Even as we speak, the Right to Repair Act is driving around the Legislature, seeking support for the notion that auto manufacturers must share their deepest secrets with independent car mechanics. These smaller shops may be at a competitive disadvantage to franchise dealers, who know the secret chants and computer codes necessary to spiff up the newer generation of cars.

This local tug-of-war mirrors what is going on nationwide. As we pause from our quest to find the perfect deficit-reduction formula and other such trivia, we focus at the state and federal level on how and what and how much the independent auto mechanics should know – and who should have to tell them about it.

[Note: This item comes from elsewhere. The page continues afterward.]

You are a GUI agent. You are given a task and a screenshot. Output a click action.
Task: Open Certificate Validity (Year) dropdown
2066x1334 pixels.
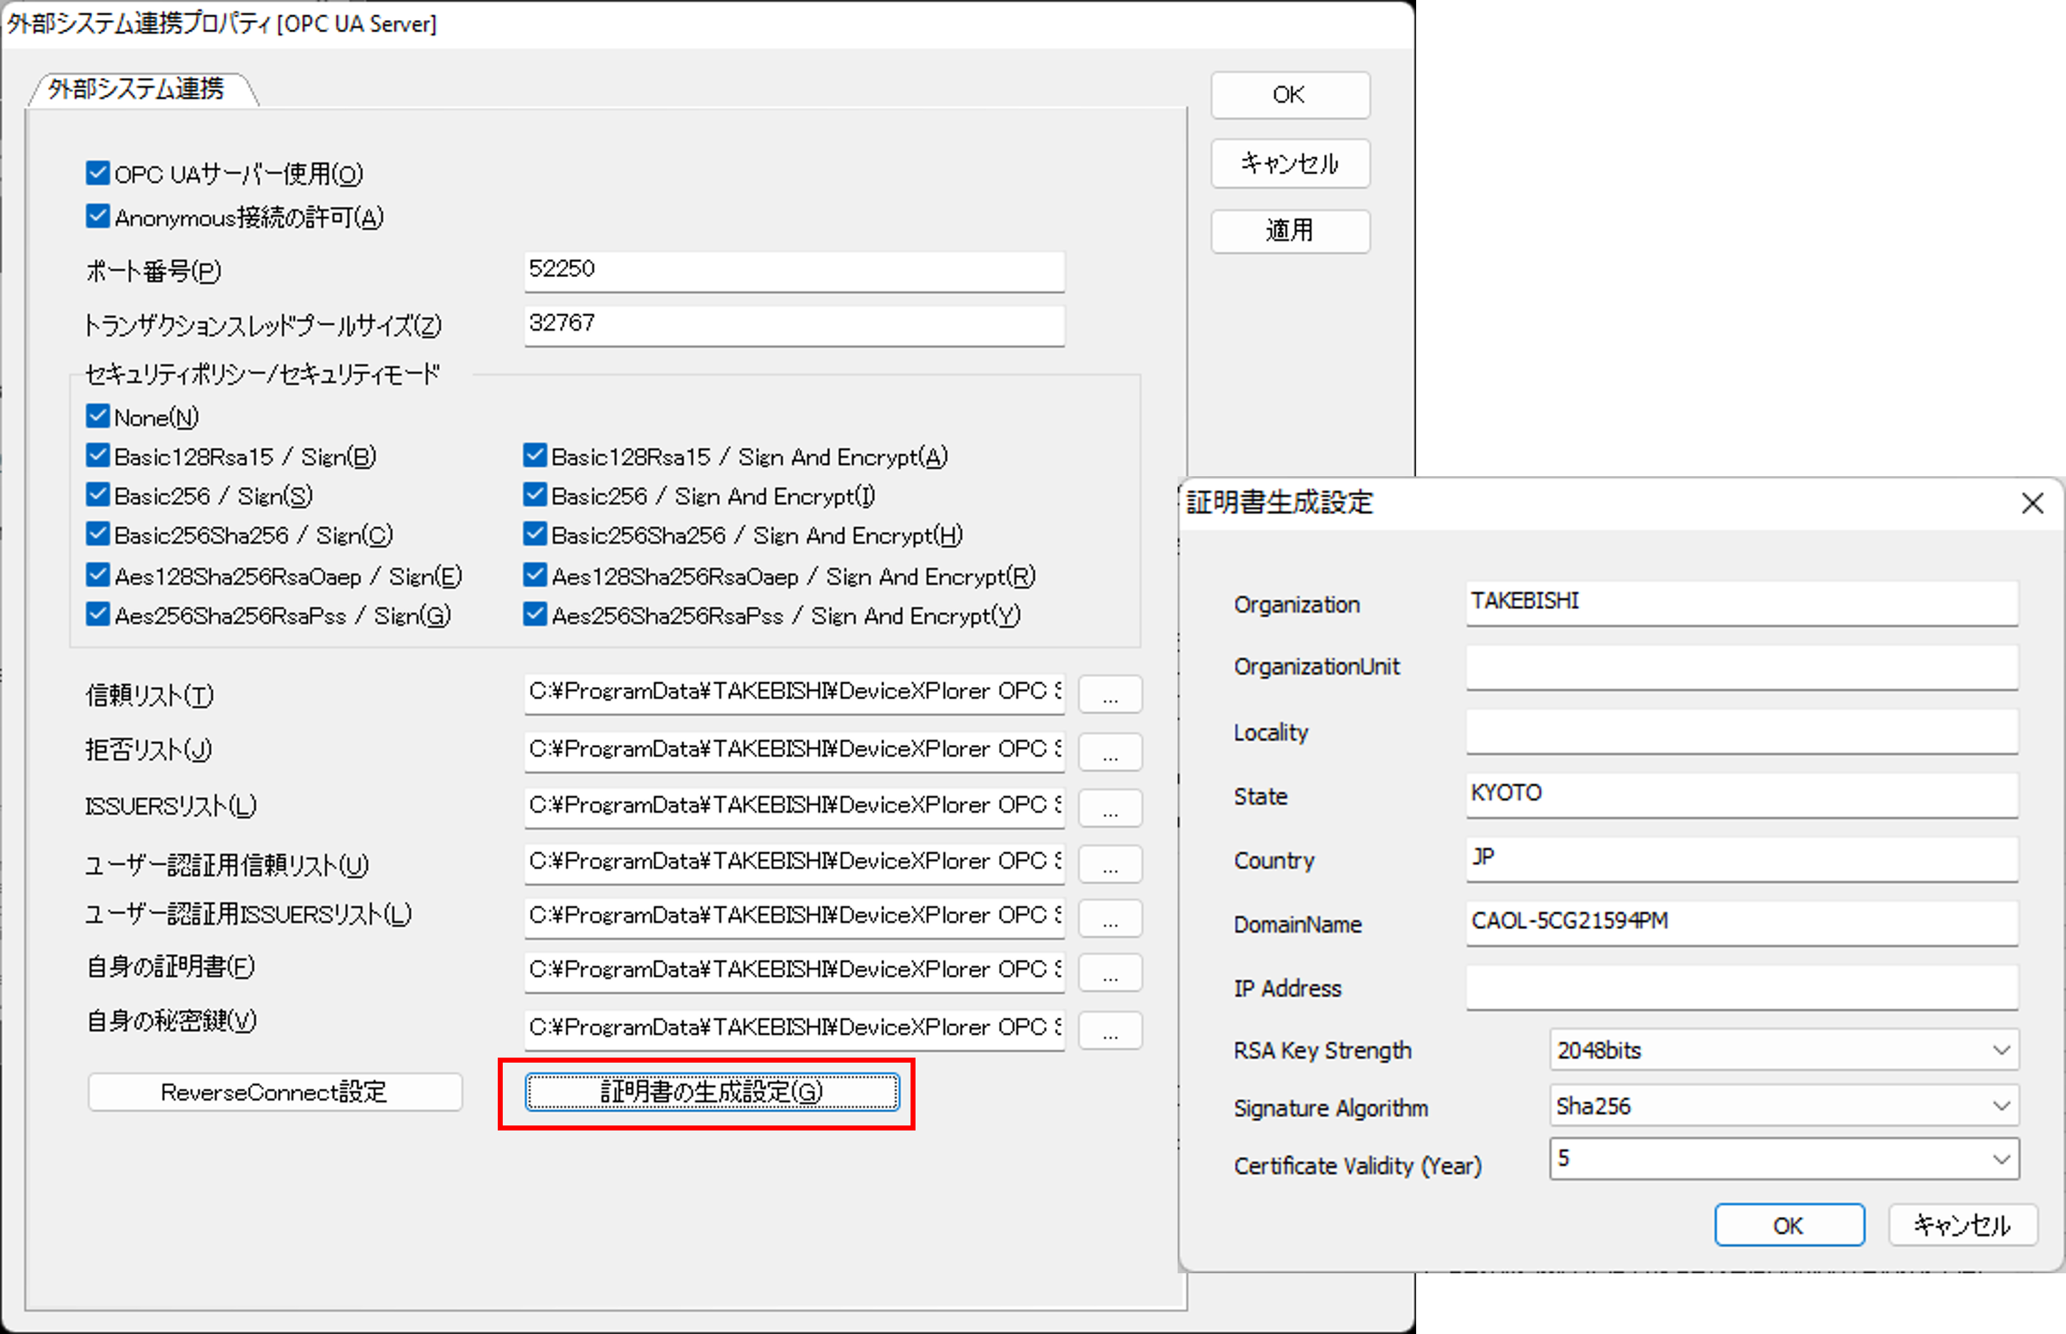pyautogui.click(x=2001, y=1159)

At the philosophical level, Cohen and Toyota and Ford should be able to keep their secrets, or share them with close friends, as they see fit. At the practical level, the auto repair business is a messy, mysterious market, with the manufacturers sharing some data with some independents, not sharing some data with other independents, keeping some secrets within the franchise family – or selling the magic to independent mechanics whose checks don’t bounce.

In other words, there isn’t much of a coherent role for government to play in this particular mystery of life.

A similar battle has been going on for years between independent auto body shops and auto insurers that offer policy holders “preferred” repair facilities at fixed rates – managed care for sick cars. Again, the independent auto body folks unleash lobbyists to level the playing field and prevent the insurers from offering up a convenience, or a bargain, or a dastardly conspiracy, depending on your perspective. Again, is government an appropriate referee for such stuff?

It’s not as if government is an unwilling participant in this kind of murky business. Politicians enjoy torturing competing lobbyists, on matters profound and petty. And some on the regulatory side prefer it as a hobby to stamp collecting or orchid growing.

In the mid-1990s, a bored Connecticut attorney general beat up on GEICO for a “deceptive” television ad that suggested when a lucky GEICO policy holder damaged his car, “GEICO repaired it within a few days, like new.” To the surprise of no one, except, perhaps, an attorney general, GEICO executives didn’t actually yank off their ties, pull out new sheet metal from a desk drawer, and repair the car. GEICO apologized, promising never again to masquerade as an auto body shop. The shame. The shame.

Cohen the Columnist is stopping now, to reread this piece and work his editing magic. It’s all part of the secret…the only part you’re ever going to know.